# Umpire's Counters - Miniature Brass Bails



## magicniner (Dec 6, 2017)

The curves are turned using hand ground HSS form tools and each part also involves turning to both a left and a right hand right angle shoulder, add in parting off and that's 5 tool changes per part plus final finishing of the parted end in a smaller collet. 

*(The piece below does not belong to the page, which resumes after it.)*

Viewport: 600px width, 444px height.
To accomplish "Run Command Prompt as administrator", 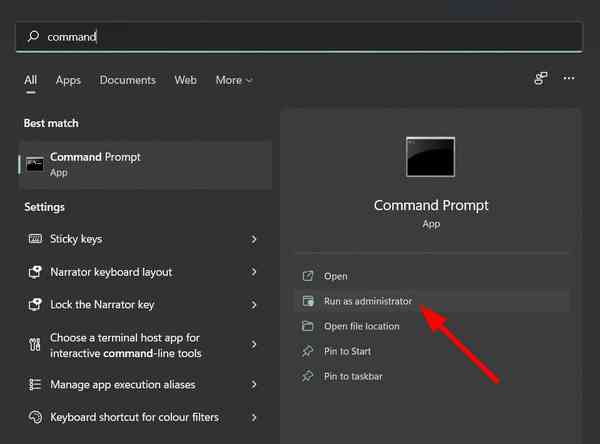I will (x=367, y=301).
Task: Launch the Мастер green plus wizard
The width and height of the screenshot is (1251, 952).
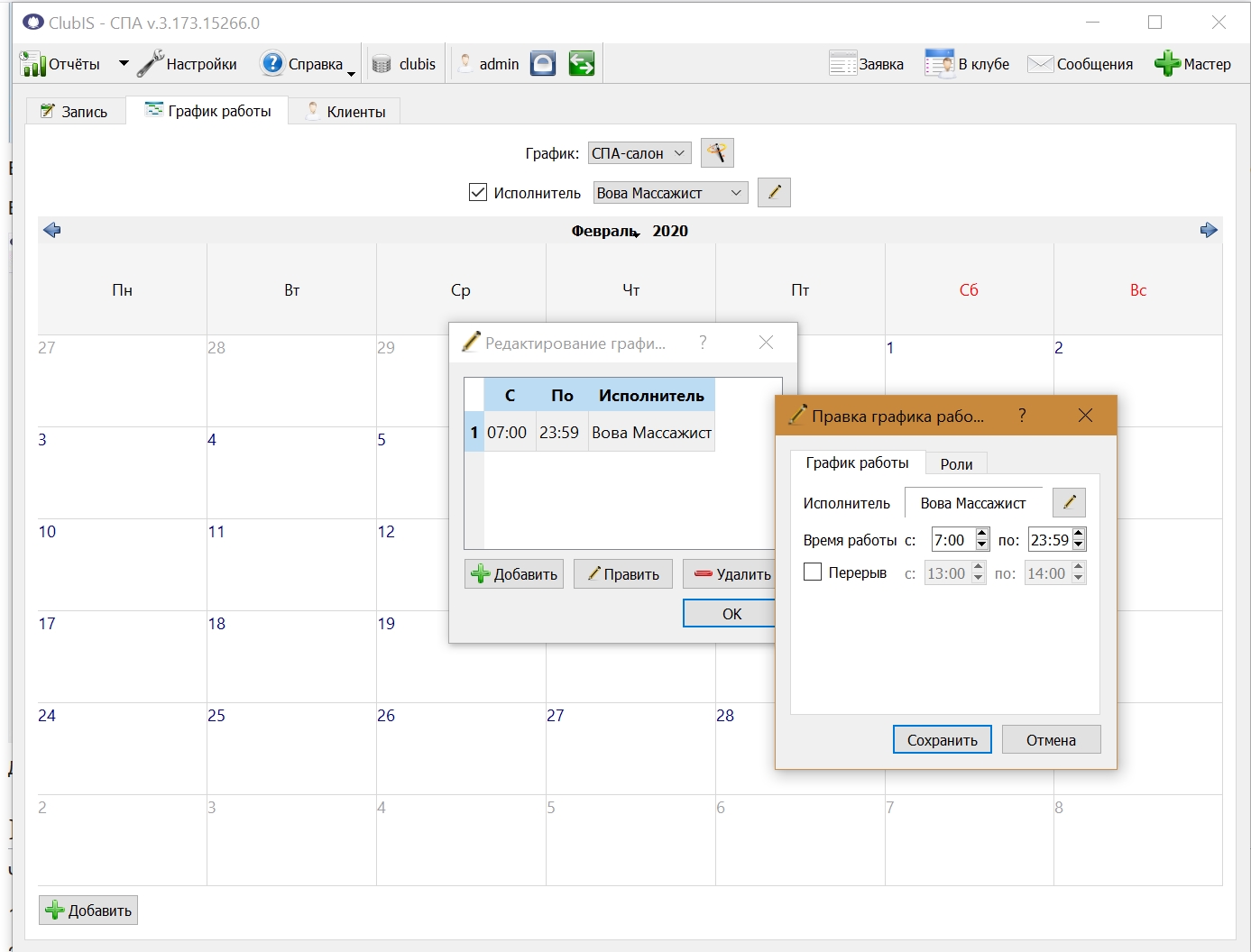Action: tap(1167, 64)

The tools looked like this -


----------



## dlane (Dec 6, 2017)

Ok they look good , but what do they do


----------



## British Steel (Dec 6, 2017)

They're for counting balls in an over...

Dave H. (the other one)


----------



## magicniner (Dec 6, 2017)

Umpires at Cricket matches often use 6 tokens of some kind and transfer them between pockets or hands to keep track of how many balls have been bowled in the current over in the heat of the match! ;-) 
I had a request for a set of these in Titanium some years ago and hand ground the form tools which now sit in their holders awaiting another request, I had requests for two sets this week  
Regards, 
Nick


----------



## British Steel (Dec 7, 2017)

In the heat of the match - definitely needed, games can get so fast-paced and frantic 

Dave H. (the other one)


----------



## magu (Dec 7, 2017)

Ah, Cricket, another funny sport we Americans never really embraced.... they look great though, and that s a clever solution to keep track of what's going on.


----------